On A Sunbeam was originally a webcomic, but this new edition from First Second doesn’t feel that way at all. There’s no serialized aspect about the work, it doesn’t feel dispensed in bits, but rather a smooth, whole novel where the themes stretch back and forth within itself, and the action glides in a continuous forward movement that carries the emotions consistently over its 500 pages.

Mia has signed onboard a crew that travels around space renovating damages structures, and here Walden dispenses with the tropes of a newbie among an established team to establish the emotional tone of the cast — helpful, nurturing, but not without rough edges. Mia struggles with some of the work and makes a significant mess-up, but the members of the crew do their best to straddle the line of patience and acting responsibly that is required for the job.

But Mia has a story of her own, and it unfolds in flashbacks that divide up the narrative as we put the pieces together of who Mia is now and who she used to be. As a student in a private school in outer space, Mia bonded with shy student Grace. This developed into a relationship that continues to loom in Mia’s heart and mind like a ghost beckoning her. The connection between them, and the subsequent disconnection — I’ll keep it at that for spoiler’s sake — left Mia in a position of moving on without completely understanding what she was moving on from. Her work on the ship is just one more iteration of the classic literary trope of getting lost in strange worlds as a way of forgetting.

But Mia, as you can expect, does not forget, and circumstances come together in such a way that she can do something about that. What’s unexpected is that other people have their own ghosts, and helping Mia with hers becomes a way to confront their own.

The real star of the book, though, is Walden’s artwork. She renders space stations and spaceships and alien planets as with any other science fiction comic, but she does so with a sense of mystery and style that I haven’t seen presented equally in any other work. Her technology is organic, almost biological, her star systems and planets misty and ethereal, bursting with the love of her subject matter more than any cold realism. Visually, this book is a tour de force, and I think lots of artists approaching science fiction subject matter could learn much from Walden’s presentation.

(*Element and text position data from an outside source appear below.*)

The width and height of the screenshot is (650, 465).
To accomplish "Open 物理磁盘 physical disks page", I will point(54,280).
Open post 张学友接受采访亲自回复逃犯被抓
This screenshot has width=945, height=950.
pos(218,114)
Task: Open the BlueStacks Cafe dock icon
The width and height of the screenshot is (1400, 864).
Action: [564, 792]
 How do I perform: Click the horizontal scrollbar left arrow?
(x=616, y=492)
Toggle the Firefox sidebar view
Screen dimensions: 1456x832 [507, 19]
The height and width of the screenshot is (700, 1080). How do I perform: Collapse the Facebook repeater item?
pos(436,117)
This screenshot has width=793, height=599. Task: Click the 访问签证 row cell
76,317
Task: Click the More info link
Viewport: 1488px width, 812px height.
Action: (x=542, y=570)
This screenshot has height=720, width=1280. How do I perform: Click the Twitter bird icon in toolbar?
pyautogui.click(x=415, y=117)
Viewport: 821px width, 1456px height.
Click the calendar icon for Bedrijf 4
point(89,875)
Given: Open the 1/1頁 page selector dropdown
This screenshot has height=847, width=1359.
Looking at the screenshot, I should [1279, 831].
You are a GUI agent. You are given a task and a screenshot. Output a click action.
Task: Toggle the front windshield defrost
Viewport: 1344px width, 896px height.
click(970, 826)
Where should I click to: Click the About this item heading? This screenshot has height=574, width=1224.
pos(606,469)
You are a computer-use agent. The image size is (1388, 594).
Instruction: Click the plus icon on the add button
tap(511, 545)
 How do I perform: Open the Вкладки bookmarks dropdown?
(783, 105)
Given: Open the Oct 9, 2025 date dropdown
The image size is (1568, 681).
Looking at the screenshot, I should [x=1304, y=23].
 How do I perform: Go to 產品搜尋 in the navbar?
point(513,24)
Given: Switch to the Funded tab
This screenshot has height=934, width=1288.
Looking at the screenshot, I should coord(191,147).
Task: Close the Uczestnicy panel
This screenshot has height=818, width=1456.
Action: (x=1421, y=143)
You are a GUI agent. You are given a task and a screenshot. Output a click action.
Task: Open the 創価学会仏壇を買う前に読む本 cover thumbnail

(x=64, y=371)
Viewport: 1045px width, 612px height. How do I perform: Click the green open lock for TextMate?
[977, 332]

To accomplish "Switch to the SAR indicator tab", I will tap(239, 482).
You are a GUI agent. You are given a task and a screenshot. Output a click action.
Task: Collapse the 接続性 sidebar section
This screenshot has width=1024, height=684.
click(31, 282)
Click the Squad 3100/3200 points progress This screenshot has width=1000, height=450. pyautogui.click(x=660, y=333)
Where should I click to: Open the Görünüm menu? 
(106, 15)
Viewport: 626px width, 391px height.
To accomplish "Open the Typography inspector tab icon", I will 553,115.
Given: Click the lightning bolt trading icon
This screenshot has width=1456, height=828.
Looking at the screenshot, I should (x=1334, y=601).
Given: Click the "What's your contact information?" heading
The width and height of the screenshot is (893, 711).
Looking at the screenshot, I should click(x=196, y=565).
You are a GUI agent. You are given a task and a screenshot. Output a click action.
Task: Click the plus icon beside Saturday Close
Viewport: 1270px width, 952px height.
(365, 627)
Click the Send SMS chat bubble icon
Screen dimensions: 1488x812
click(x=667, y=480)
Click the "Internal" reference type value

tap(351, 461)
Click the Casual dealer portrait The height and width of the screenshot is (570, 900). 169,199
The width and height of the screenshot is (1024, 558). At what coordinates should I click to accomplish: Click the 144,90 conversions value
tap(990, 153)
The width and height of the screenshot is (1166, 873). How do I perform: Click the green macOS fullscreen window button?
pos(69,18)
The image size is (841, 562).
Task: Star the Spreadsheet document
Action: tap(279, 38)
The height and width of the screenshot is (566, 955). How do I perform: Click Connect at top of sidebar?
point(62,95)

I also want to say a little bit about the gender politics of the book, which I found exciting. I have a feeling this is the sort of thing that causes eye-rolling in certain circles, but the book has no male characters, and Walden has designed her reality to move perfectly logically and beautifully without them. This created some tonal and thematic differences from the traditional male-driven science fiction epics within the drama and the action that were fascinating to examine. We have current instances of great female-driven science fiction that provide significant contrasts — Jodie Whitaker’s tenure as the Doctor being a prime example — but I think Walden does something important here by clearing the room of males and giving space to other concepts.

In some ways it’s a brave move, considering a toxic portion of fandom that approaches these things rigidly, and therefore in a backward way, but surely science fiction is a great place to explore these issues. It’s a genre of possibilities, and the way that Walden has chosen to explore those is not only solidly within the history of the genre itself but has also given her the opportunity to yield an accessible tour de force.